**Assignment**
Please transcribe only the lines from the one holding "Task: Click the" through the final line of the data, both included, with no pictures.

**Dataset content**
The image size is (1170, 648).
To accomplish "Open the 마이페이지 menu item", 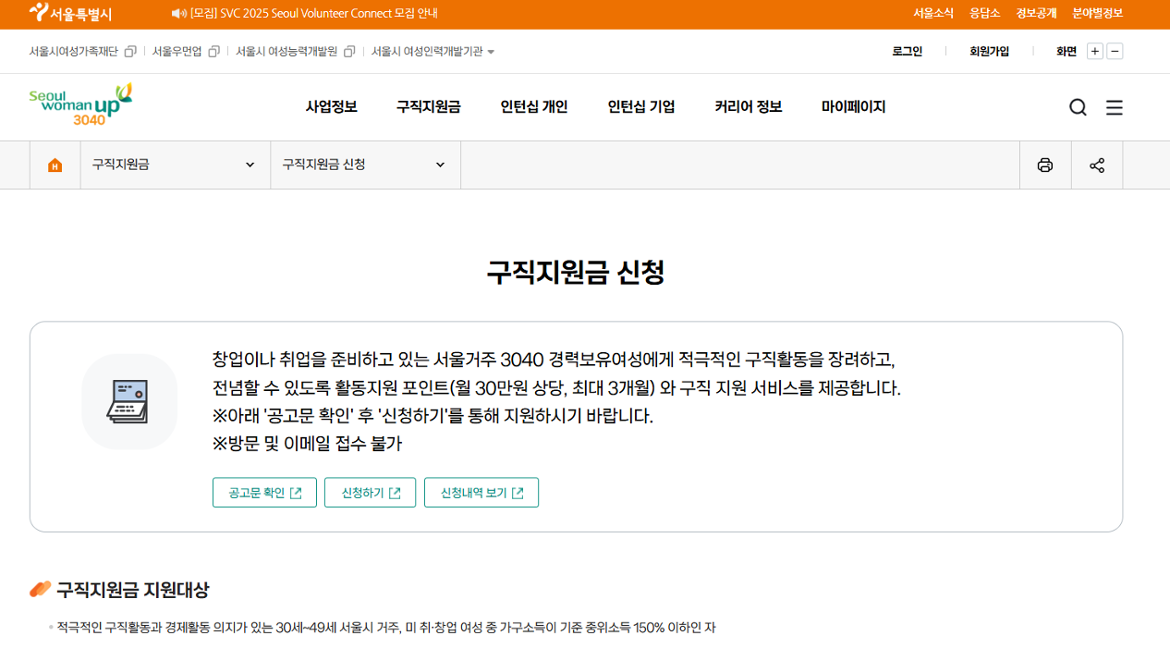I will pos(851,107).
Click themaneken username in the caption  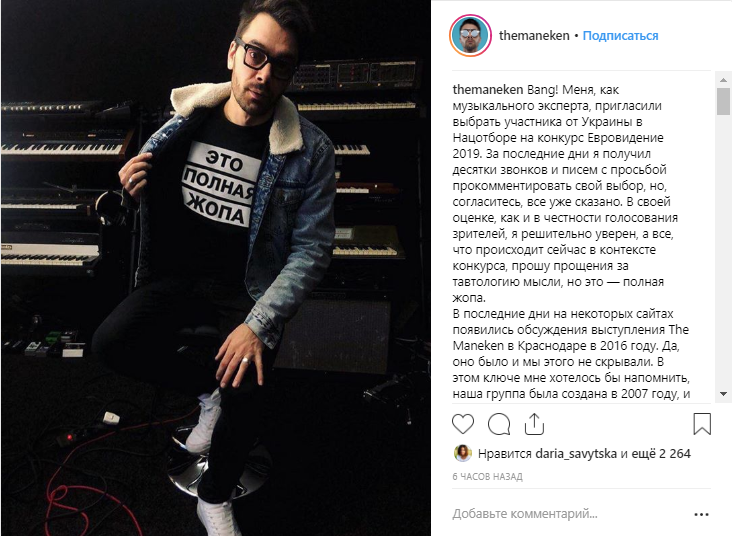coord(487,90)
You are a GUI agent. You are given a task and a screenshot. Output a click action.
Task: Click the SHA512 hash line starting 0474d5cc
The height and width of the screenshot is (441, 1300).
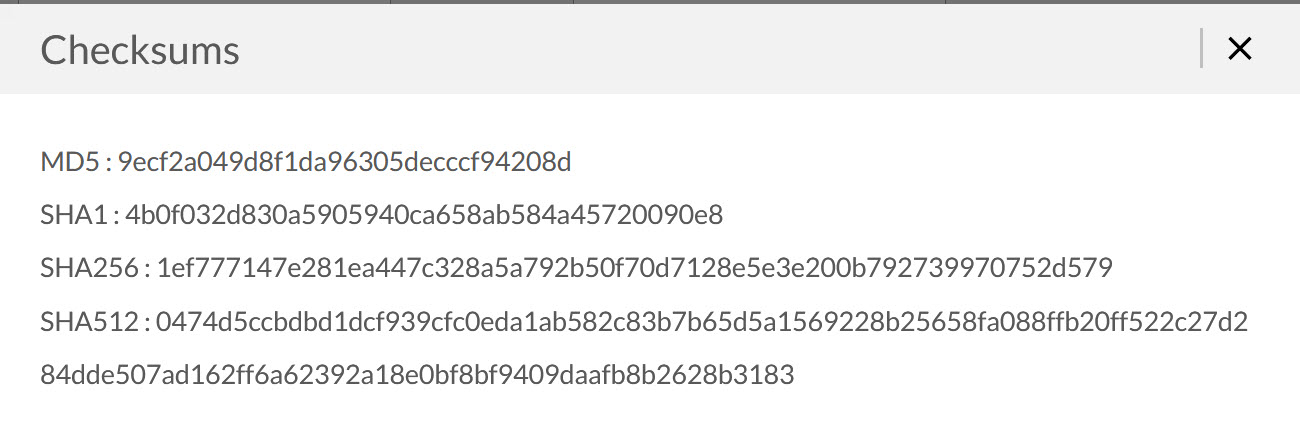tap(701, 322)
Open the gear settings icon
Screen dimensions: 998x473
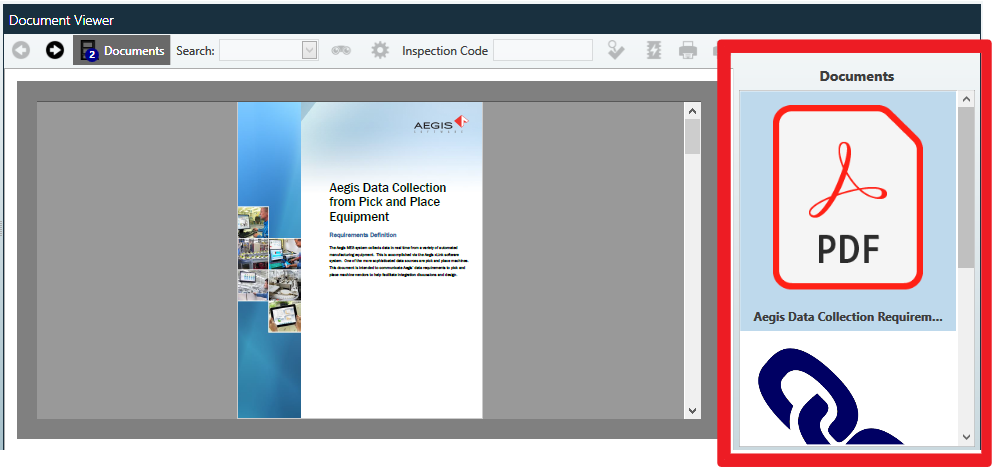tap(380, 50)
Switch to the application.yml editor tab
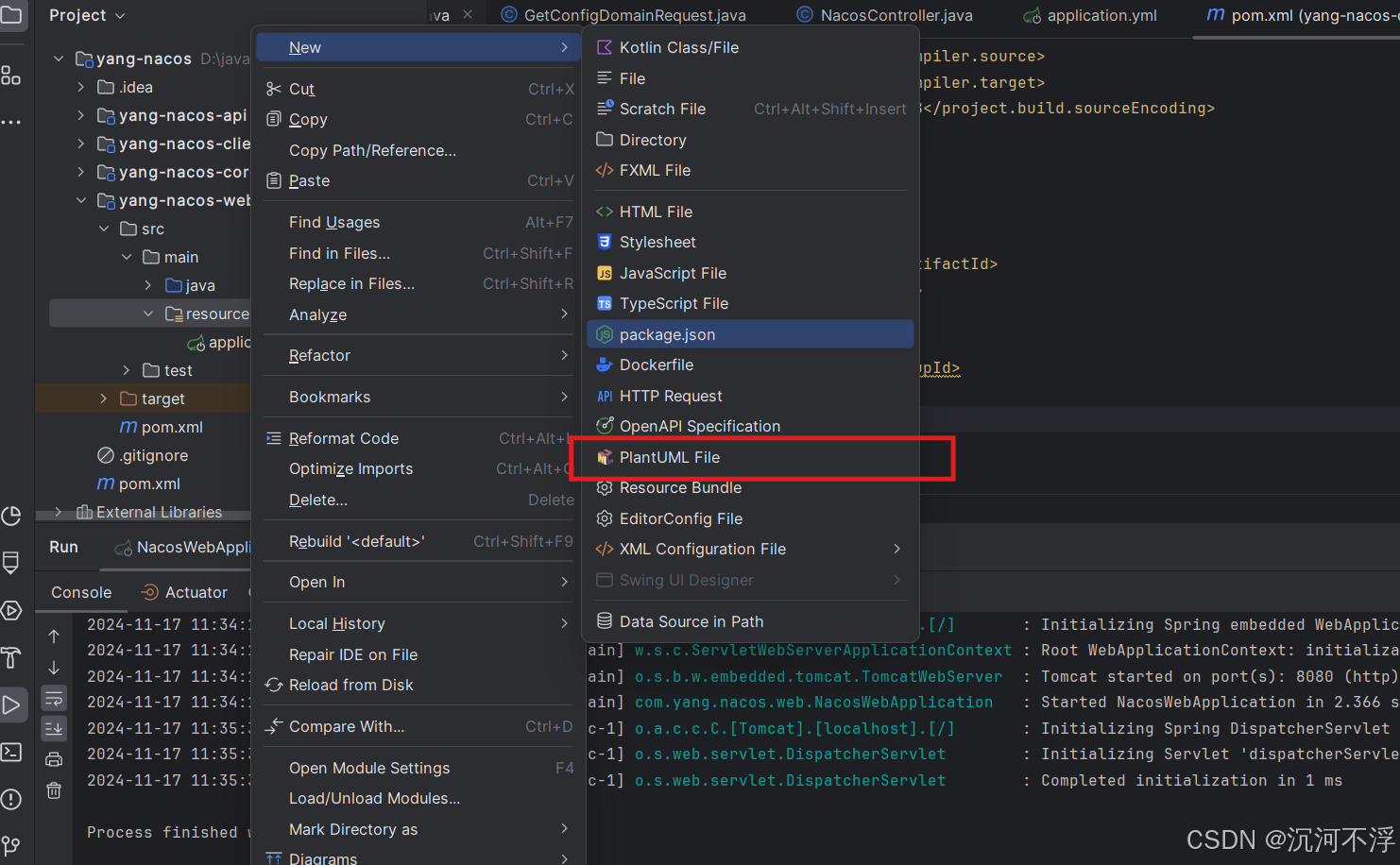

**Output**
Task: Click the SHA512 hash line starting 0474d5cc
The height and width of the screenshot is (441, 1300).
tap(701, 322)
Open the gear settings icon
Screen dimensions: 998x473
tap(380, 50)
Switch to the application.yml editor tab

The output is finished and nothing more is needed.